Policies to Support People Economy during the COVID-19 Pandemic
A key priority is to fully accommodate spending on health and emergency services. Global coordination is for a universally low-cost vaccine and to support countries with limited health capacity. Large, temporary and targeted support is urgently needed for affected workers and firms until the emergency abates. As the shutdowns end, broad-based, coordinated fiscal stimulus—where financing conditions permit—will become more effective in fostering the recovery.
Governments should do whatever it takes but make sure to keep the receipts.
Vítor Gaspar / IMF – Portuguese economist
The high uncertainty surrounding the economic impact of the COVID-19 pandemic warrants an analysis based on alternative scenarios. There are high uncertainties surrounding the developments of the pandemic, the need for and effectiveness of containment measures, and the possible emergence of medical treatments and solutions.
These uncertainties can be illustrated through a scenario analysis, based on broad narratives for the aforementioned factors and their economic impact. It should be noted that these are illustrative scenarios compiled by ECB staff and, as such, they should not be seen as an indication of the forthcoming June 2020 Eurosystem staff macroeconomic projections for the euro area and thus they do not pre-empt in any way that projection exercise.
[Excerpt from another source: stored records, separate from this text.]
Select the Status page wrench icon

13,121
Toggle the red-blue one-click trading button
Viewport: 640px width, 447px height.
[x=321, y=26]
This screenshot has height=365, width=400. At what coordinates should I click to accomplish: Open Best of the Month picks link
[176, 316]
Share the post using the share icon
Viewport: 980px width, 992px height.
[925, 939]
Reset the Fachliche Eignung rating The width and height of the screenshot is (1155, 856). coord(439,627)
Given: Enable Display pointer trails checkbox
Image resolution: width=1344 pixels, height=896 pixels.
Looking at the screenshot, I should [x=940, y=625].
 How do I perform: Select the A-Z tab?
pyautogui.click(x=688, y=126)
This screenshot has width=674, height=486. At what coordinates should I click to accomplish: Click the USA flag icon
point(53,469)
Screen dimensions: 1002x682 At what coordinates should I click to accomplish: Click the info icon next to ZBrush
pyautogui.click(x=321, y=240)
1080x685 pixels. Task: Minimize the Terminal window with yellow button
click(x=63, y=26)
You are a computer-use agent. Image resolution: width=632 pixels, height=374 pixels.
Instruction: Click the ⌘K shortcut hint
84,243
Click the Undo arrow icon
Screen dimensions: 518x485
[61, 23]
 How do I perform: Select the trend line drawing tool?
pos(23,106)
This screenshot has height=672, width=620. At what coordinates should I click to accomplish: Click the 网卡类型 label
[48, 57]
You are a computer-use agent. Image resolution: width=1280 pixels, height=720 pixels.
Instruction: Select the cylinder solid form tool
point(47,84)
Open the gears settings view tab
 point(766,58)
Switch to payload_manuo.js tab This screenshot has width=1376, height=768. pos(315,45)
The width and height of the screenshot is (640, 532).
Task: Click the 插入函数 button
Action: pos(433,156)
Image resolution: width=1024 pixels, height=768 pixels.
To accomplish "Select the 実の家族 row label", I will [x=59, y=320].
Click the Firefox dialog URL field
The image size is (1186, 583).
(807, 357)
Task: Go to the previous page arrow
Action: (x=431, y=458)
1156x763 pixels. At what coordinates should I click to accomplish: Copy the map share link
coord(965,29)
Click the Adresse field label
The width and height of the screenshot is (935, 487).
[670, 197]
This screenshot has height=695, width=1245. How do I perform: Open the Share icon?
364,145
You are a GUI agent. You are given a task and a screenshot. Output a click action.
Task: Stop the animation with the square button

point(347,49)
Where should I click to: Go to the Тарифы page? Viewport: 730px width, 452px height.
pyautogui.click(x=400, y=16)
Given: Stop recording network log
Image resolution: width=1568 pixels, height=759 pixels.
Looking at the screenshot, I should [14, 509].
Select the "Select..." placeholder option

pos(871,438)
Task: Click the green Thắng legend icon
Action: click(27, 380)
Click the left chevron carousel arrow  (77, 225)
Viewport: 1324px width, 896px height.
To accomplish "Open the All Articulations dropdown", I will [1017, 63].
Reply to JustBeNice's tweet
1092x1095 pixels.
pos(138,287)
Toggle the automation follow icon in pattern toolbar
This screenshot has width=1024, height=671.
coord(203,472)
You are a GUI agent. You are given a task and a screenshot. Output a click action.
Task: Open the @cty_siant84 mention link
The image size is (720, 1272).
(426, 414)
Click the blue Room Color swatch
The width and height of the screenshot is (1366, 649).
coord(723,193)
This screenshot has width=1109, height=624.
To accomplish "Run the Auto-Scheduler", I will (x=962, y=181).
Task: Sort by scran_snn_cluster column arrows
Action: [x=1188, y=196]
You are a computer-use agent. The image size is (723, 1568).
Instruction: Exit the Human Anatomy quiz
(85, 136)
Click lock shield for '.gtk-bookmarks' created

Moreover, this box focuses only on economic activity, while the forthcoming June 2020 Eurosystem staff macroeconomic projections will be a fully-fledged projection exercise, including a detailed assessment of the inflation outlook.
Economic Loss is strongest for Services
Containment measures during the lockdown periods have a diverse impact across economic sectors in the euro area. The collapse in activity is initially the strongest for services, particularly those related to travel and recreational activities. This has already been indicated by some of the available survey evidence. However, the lockdown measures and the ensuing supply bottlenecks reduce production dramatically, also across large segments of the industry. Overall, the containment measures are assumed to cause a relatively larger loss of value added in retail trade, transport, accommodation and food service activities compared to manufacturing, construction and other sectors. The sectoral breakdown is indicative and based on anecdotal evidence and available survey evidence. It helped derive economy-wide estimates for the likely economic losses, which are broadly in line with available estimates from other institutions.
The total initial economic loss implied during the lockdown is estimated to amount to around 30% – depending on the country – of value added relative to the normal level of activity. On account of agents’ responses aimed at minimising economic disruptions, the total initial economic losses are assumed to decline in the course of the second quarter of 2020. Under the assumptions used for these illustrative scenarios, the marginal impact of an additional month of lockdown measures on the annual GDP level is initially, approximately, between 2 and 2½ percent.